TRY IT → Collect each line of the entries that holds the string "resolution".

LISTED ENTRIES →
┄┄┄┄┄┄┄┄┄┄┄┄┄┄┄┄┄┄┄┄

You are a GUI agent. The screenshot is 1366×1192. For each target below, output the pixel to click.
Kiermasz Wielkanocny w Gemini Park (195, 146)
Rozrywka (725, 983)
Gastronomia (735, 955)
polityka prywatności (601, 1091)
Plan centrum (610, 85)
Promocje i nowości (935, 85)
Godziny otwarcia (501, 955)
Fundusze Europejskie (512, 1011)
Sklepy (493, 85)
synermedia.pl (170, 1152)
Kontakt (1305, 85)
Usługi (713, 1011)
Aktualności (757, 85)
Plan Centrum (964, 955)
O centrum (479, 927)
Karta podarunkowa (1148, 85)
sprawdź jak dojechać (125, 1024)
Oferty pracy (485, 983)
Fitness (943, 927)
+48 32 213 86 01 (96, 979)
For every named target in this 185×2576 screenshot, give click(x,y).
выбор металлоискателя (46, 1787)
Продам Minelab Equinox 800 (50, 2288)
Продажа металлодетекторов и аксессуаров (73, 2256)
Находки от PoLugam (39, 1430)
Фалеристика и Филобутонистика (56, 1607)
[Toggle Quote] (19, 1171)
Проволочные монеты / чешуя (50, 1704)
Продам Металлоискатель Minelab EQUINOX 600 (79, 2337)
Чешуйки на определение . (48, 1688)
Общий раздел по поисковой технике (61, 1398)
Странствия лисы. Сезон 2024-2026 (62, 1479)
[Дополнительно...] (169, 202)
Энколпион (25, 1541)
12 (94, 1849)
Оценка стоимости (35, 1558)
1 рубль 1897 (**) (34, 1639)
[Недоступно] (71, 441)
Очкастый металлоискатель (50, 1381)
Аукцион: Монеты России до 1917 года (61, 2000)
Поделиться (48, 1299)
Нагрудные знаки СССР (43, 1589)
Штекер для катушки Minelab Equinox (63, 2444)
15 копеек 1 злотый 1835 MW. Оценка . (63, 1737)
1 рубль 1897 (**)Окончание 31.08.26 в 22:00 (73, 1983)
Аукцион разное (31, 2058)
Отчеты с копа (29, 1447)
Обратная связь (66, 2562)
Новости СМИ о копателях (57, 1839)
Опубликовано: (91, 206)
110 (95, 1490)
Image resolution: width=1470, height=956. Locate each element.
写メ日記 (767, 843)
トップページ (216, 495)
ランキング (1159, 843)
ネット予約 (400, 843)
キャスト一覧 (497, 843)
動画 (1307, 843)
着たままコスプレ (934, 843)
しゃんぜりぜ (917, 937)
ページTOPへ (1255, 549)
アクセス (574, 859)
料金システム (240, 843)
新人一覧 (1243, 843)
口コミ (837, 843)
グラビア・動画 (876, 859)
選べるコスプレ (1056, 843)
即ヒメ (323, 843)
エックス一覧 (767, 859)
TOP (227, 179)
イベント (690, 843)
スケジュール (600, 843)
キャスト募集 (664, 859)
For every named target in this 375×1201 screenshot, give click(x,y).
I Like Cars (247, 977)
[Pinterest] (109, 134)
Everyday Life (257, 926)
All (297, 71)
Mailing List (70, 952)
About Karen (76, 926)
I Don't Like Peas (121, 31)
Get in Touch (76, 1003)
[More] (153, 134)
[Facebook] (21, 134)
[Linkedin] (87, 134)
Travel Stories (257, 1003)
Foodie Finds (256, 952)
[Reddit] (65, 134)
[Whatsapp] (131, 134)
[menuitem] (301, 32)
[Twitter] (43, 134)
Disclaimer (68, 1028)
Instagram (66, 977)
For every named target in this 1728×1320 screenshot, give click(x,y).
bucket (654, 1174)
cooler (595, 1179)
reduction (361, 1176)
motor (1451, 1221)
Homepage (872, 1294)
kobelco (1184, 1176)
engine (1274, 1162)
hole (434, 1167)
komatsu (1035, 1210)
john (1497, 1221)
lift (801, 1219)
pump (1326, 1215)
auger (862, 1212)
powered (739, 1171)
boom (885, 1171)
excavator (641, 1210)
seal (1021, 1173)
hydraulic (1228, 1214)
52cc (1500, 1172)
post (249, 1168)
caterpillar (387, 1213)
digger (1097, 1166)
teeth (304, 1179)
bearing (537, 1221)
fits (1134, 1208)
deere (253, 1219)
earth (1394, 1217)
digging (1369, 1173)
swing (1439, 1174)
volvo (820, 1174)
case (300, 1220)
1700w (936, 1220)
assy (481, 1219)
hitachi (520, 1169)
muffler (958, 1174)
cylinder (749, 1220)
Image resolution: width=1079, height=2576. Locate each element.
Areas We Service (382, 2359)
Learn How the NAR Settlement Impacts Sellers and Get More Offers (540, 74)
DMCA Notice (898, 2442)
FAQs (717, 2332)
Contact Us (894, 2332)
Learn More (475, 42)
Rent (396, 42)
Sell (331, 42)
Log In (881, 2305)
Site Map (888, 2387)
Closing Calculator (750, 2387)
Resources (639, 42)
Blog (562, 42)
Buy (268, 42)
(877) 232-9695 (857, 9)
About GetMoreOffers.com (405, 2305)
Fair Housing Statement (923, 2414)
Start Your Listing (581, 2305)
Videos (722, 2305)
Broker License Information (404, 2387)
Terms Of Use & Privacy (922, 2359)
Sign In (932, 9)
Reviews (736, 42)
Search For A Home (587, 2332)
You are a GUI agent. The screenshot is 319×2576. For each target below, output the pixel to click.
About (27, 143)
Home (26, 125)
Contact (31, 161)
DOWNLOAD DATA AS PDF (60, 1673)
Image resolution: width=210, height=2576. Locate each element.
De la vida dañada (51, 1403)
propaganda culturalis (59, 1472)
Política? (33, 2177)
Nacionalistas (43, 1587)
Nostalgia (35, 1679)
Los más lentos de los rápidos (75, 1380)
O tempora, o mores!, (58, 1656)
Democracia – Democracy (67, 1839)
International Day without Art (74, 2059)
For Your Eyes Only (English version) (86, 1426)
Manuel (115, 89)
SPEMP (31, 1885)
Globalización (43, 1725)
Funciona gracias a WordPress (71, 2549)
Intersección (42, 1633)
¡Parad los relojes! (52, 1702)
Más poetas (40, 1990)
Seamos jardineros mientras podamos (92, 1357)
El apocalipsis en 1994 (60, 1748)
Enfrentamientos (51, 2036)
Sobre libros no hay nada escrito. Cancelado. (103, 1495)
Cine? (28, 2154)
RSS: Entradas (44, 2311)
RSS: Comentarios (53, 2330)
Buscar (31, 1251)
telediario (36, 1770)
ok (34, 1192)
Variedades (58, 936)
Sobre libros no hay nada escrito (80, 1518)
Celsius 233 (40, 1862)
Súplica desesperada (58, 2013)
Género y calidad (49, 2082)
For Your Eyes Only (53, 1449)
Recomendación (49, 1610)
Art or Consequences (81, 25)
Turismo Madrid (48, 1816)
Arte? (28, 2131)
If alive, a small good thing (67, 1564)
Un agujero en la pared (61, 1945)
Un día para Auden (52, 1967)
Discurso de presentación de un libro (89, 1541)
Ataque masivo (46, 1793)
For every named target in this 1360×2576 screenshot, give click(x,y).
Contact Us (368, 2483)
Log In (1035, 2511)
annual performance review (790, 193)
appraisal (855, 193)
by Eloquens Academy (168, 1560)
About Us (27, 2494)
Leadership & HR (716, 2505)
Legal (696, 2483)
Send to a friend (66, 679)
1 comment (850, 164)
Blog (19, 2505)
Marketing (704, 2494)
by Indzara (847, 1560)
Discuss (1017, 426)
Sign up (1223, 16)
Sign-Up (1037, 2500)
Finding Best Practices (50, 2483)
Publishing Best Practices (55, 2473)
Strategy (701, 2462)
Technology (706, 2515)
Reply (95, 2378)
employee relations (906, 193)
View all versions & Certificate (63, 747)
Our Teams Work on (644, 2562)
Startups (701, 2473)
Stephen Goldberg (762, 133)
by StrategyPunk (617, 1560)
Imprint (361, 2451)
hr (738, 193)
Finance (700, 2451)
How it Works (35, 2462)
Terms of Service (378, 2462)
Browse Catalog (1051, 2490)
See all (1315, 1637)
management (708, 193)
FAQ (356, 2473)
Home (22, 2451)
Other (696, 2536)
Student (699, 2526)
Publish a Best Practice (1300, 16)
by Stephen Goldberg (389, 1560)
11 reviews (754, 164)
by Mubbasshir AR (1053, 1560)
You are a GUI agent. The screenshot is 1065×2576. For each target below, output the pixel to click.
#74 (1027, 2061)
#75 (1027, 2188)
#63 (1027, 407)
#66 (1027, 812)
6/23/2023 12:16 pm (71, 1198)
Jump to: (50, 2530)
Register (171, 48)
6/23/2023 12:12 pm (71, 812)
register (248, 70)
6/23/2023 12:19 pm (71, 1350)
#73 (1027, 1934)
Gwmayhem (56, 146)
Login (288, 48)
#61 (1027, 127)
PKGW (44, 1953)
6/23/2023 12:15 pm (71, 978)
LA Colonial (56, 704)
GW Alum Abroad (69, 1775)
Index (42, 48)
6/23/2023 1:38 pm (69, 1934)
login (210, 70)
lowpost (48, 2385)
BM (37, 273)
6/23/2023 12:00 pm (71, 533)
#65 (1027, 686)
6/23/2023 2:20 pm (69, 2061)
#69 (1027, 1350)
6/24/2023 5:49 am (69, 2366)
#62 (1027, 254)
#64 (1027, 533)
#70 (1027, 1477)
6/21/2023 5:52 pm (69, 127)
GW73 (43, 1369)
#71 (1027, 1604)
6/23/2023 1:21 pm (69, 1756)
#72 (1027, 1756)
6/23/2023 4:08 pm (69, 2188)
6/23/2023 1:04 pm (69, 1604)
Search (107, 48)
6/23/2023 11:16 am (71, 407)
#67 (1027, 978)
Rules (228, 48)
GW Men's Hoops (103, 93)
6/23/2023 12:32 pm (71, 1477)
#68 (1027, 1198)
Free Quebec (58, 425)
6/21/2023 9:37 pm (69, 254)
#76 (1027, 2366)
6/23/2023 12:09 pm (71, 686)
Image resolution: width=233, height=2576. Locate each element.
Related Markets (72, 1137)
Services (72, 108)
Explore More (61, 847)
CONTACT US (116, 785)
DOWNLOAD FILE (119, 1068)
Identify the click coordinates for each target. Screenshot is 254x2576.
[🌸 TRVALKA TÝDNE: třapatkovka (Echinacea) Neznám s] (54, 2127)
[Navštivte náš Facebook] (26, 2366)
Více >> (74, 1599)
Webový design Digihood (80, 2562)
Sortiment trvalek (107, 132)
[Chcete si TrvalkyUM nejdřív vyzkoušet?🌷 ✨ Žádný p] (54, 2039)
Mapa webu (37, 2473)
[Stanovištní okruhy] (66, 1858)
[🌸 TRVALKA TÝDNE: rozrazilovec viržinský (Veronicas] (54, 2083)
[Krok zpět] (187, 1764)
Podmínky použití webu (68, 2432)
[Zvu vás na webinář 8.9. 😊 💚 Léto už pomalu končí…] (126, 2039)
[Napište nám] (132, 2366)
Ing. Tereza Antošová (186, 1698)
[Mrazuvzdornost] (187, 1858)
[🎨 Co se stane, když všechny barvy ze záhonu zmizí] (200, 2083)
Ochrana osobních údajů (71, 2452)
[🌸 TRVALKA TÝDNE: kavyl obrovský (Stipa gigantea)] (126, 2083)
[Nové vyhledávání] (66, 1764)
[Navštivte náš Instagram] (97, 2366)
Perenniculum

┄┄┄┄┄┄┄┄┄┄┄┄┄┄┄┄┄┄┄┄

YOUR SOLUTION →
Image resolution: width=1470, height=956. Locate each element.
Image resolution: width=1079, height=2576. Locate each element.
Image resolution: width=210, height=2576. Locate each element.
Image resolution: width=233, height=2576. Locate each element.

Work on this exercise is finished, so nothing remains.